● Exercise goal
Render every line of the records below as a JSON list of strings, one string per line, and leave out blank lines.

● Given records
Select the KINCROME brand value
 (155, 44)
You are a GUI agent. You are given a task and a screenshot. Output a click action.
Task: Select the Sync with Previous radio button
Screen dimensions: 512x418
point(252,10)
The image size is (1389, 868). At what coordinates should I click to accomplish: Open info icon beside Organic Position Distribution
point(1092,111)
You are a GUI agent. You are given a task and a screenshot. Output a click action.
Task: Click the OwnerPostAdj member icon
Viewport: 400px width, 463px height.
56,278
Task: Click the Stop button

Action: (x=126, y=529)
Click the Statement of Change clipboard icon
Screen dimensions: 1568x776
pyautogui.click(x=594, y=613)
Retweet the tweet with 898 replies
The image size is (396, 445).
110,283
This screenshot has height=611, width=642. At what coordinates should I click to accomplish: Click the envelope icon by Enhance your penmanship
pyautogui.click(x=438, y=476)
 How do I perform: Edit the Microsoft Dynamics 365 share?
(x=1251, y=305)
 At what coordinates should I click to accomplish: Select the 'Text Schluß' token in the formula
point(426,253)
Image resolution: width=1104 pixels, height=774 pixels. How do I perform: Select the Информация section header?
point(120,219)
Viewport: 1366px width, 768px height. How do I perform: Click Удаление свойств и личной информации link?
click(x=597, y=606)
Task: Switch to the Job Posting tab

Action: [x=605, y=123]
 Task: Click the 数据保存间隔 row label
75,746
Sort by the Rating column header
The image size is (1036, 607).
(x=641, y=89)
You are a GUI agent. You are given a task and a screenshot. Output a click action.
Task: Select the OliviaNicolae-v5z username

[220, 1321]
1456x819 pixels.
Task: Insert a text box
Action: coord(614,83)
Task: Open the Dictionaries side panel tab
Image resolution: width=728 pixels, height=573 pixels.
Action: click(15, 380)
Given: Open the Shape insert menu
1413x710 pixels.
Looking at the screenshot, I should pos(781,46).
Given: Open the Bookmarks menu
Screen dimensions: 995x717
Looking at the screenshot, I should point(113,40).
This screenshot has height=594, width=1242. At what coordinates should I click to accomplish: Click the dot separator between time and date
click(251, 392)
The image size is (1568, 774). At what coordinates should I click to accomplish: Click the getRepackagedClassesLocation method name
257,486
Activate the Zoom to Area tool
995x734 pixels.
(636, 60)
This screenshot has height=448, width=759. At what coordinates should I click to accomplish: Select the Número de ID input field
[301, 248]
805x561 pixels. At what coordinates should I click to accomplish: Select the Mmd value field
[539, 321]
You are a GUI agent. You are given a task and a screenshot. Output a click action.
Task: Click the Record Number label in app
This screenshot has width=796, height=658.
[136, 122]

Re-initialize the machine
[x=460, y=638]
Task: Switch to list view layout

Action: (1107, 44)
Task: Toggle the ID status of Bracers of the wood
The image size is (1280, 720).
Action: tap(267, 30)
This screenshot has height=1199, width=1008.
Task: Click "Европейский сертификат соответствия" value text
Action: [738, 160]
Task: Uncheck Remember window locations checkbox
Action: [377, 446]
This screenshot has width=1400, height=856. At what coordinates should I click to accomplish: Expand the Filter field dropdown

● Exercise output
[
  "Select the KINCROME brand value",
  " (155, 44)",
  "You are a GUI agent. You are given a task and a screenshot. Output a click action.",
  "Task: Select the Sync with Previous radio button",
  "Screen dimensions: 512x418",
  "point(252,10)",
  "The image size is (1389, 868). At what coordinates should I click to accomplish: Open info icon beside Organic Position Distribution",
  "point(1092,111)",
  "You are a GUI agent. You are given a task and a screenshot. Output a click action.",
  "Task: Click the OwnerPostAdj member icon",
  "Viewport: 400px width, 463px height.",
  "56,278",
  "Task: Click the Stop button",
  "Action: (x=126, y=529)",
  "Click the Statement of Change clipboard icon",
  "Screen dimensions: 1568x776",
  "pyautogui.click(x=594, y=613)",
  "Retweet the tweet with 898 replies",
  "The image size is (396, 445).",
  "110,283",
  "This screenshot has height=611, width=642. At what coordinates should I click to accomplish: Click the envelope icon by Enhance your penmanship",
  "pyautogui.click(x=438, y=476)",
  " How do I perform: Edit the Microsoft Dynamics 365 share?",
  "(x=1251, y=305)",
  " At what coordinates should I click to accomplish: Select the 'Text Schluß' token in the formula",
  "point(426,253)",
  "Image resolution: width=1104 pixels, height=774 pixels. How do I perform: Select the Информация section header?",
  "point(120,219)",
  "Viewport: 1366px width, 768px height. How do I perform: Click Удаление свойств и личной информации link?",
  "click(x=597, y=606)",
  "Task: Switch to the Job Posting tab",
  "Action: [x=605, y=123]",
  " Task: Click the 数据保存间隔 row label",
  "75,746",
  "Sort by the Rating column header",
  "The image size is (1036, 607).",
  "(x=641, y=89)",
  "You are a GUI agent. You are given a task and a screenshot. Output a click action.",
  "Task: Select the OliviaNicolae-v5z username",
  "[220, 1321]",
  "1456x819 pixels.",
  "Task: Insert a text box",
  "Action: coord(614,83)",
  "Task: Open the Dictionaries side panel tab",
  "Image resolution: width=728 pixels, height=573 pixels.",
  "Action: click(15, 380)",
  "Given: Open the Shape insert menu",
  "1413x710 pixels.",
  "Looking at the screenshot, I should pos(781,46).",
  "Given: Open the Bookmarks menu",
  "Screen dimensions: 995x717",
  "Looking at the screenshot, I should point(113,40).",
  "This screenshot has height=594, width=1242. At what coordinates should I click to accomplish: Click the dot separator between time and date",
  "click(251, 392)",
  "The image size is (1568, 774). At what coordinates should I click to accomplish: Click the getRepackagedClassesLocation method name",
  "257,486",
  "Activate the Zoom to Area tool",
  "995x734 pixels.",
  "(636, 60)",
  "This screenshot has height=448, width=759. At what coordinates should I click to accomplish: Select the Número de ID input field",
  "[301, 248]",
  "805x561 pixels. At what coordinates should I click to accomplish: Select the Mmd value field",
  "[539, 321]",
  "You are a GUI agent. You are given a task and a screenshot. Output a click action.",
  "Task: Click the Record Number label in app",
  "This screenshot has width=796, height=658.",
  "[136, 122]",
  "Re-initialize the machine",
  "[x=460, y=638]",
  "Task: Switch to list view layout",
  "Action: (1107, 44)",
  "Task: Toggle the ID status of Bracers of the wood",
  "The image size is (1280, 720).",
  "Action: tap(267, 30)",
  "This screenshot has height=1199, width=1008.",
  "Task: Click \"Европейский сертификат соответствия\" value text",
  "Action: [738, 160]",
  "Task: Uncheck Remember window locations checkbox",
  "Action: [377, 446]",
  "This screenshot has width=1400, height=856. At what coordinates should I click to accomplish: Expand the Filter field dropdown"
]